___ Trecho do texto ___

Art. 6o Podem ser partes no Juizado Especial Federal Cível:

I – como autores, as pessoas físicas e as microempresas e empresas de pequeno porte, assim definidas na Lei no 9.317, de 5 de dezembro de 1996;

II – como rés, a União, autarquias, fundações e empresas públicas federais.

A União, suas autarquias, empresas, fundações e as empresas privadas de porte grande ou médio estão, portanto, não apenas desobrigadas como proibidas de se submeter ao rito da Lei 10.259, mesmo em demandas abaixo de 60 salários mínimos e ainda que de benefícios previdenciários se trate. Devem propor tais demandas, por expressa e insofismável imposição legal supra transcrita, perante varas federais em que os processos tramitam pelos ritos do CPC.

Isto significa que, uma vez verificadas as hipóteses ensejadoras da desconstituição da coisa julgada, terão direito a promovê-la – além da percepção de honorários advocatícios, possibilidade de recurso especial[4]e tudo o mais que quem fica sujeito ao rito dos JEFs não tem a seu alcance. Essas disparidades, ao mesmo tempo em que destituem de qualquer vestígio de legitimidade a atribuição de competência exclusiva aos juizados, ensejam também – enquanto não se declare sua inconstitucionalidade por afronta à isonomia – a necessidade de se corrigirem ou, na medida do possível, minorarem os desequilíbrios que delas decorrem.

Assim, e à parte os possíveis questionamentos à sua própria constitucionalidade, a exclusividade atribuída à competência dos JEFs determina, por si mesma, a possibilidade de desconstituição de suas decisões. Entendimento diverso, como o que vem predominando, implica afronta não só ao art. 5º, caput e XXXV da Constituição, como também, conforme cada caso, a outras garantias fundamentais que estão na raiz das hipóteses de desconstituição da coisa julgada inscritas no art. 485 do CPC.

1.3. As inovações da Lei 12.153 (Juizados Especiais da Fazenda Pública)

Caberia, ainda, mencionar um aspecto que, embora de menor importância face aos demais aqui analisados, reabre, mesmo nos restritos termos em que foi proposto na ocasião, o debate que, por meio do Enunciado 44 do Fórum Nacional dos Juizados Especiais Federais (Fonajef)[5], se pretendeu encerrar.

Em 2012, foi promulgada a lei em epígrafe, determinando aos estados que instituam juizados especiais dotados de competência absoluta para o julgamento de causas até 60 salários mínimos.

A lei em questão reproduz, em geral, as disposições da 10.259, com duas diferenças de alguma importância: a presença de juízes leigos atuando junto ao togado singular e – o que mais interessa para os fins deste artigo – a previsão de incidência subsidiária do CPC, nos termos de seu art. 27, ora textualmente reproduzido:

Art. 27.  Aplica-se subsidiariamente o disposto nas Leis nos 5.869, de 11 de janeiro de 1973 – Código de Processo Civil, 9.099, de 26 de setembro de 1995, e 10.259, de 12 de julho de 2001.

O dispositivo supra transcrito não estabelece precedência entre as normas supletivas, a não ser que se considere que ela é determinada pela ordem em que se as indica. Configura-se, portanto, a necessidade de definir qual delas deve predominar quando houver, entre elas, o conflito que se verifica entre o CPC (que prevê a rescisória) e a Lei 9.099 (que a veda).

___ Dados registrados ___

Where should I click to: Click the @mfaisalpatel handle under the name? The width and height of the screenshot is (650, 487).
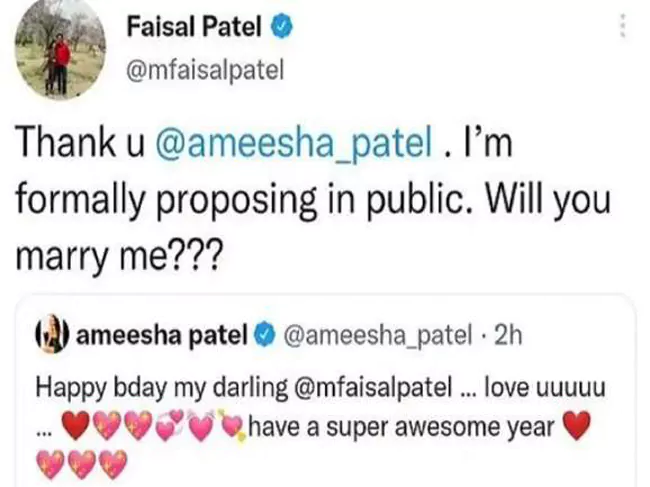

___

* Tarefas *
1. Altere o texto sobre os juizados especiais, começando em "Art. 6o Podem" e seguindo até "empresas públicas federais.", e escreva esse trecho de novo com "pessoas físicas" substituído por "pessoas naturais".
2. Dê continuidade ao texto sobre os juizados especiais a partir da última frase apresentada.

* Respostas *
1.
Art. 6o Podem ser partes no Juizado Especial Federal Cível:

I – como autores, as pessoas naturais e as microempresas e empresas de pequeno porte, assim definidas na Lei no 9.317, de 5 de dezembro de 1996;

II – como rés, a União, autarquias, fundações e empresas públicas federais.

2.
Ora: na hipótese de se entender cabível a ação rescisória (e o mesmo vale, claro está, para qualquer instituto do CPC) contra decisões de juizados e respectivos órgãos recursais em causas envolvendo a fazenda pública dos estados e municípios, seria insustentável – até mesmo por inconstitucional, posto que anti-isonômico – excetuar de tal possibilidade a federal.

2. Dos fundamentos constitucionais da ação rescisória como razões da inafastabilidade do direito à desconstituição da coisa julgada viciada

Para compreender porque o afastamento da possibilidade de desconstituição de decisões transitadas em julgado – sobretudo quando presentes as peculiaridades indicadas no tópico anterior e próprias das demandas previdenciárias – afronta cláusulas pétreas da Constituição da República, é útil, senão necessário, entender o que, até aqui, tem sido o instrumento por excelência de tal desconstituição: a ação rescisória.

Para tanto, o primeiro passo é conceituá-la, definir o que ela é. E essa definição é simples: a ação rescisória é um instrumento processual de desconstituição da coisa julgada.

Isto posto, é legítimo que quem perquire pela constitucionalidade da lei, e não pela legalidade da Constituição, questione a própria possibilidade de existência de tal instrumento, posto que, como se sabe, a intangibilidade da coisa julgada é garantia constitucional fundamental (art. 5º, XXXVI). Como conciliar, então, tal garantia com uma modalidade processual cujo único fim é rescindir decisões judiciais transitadas em julgado?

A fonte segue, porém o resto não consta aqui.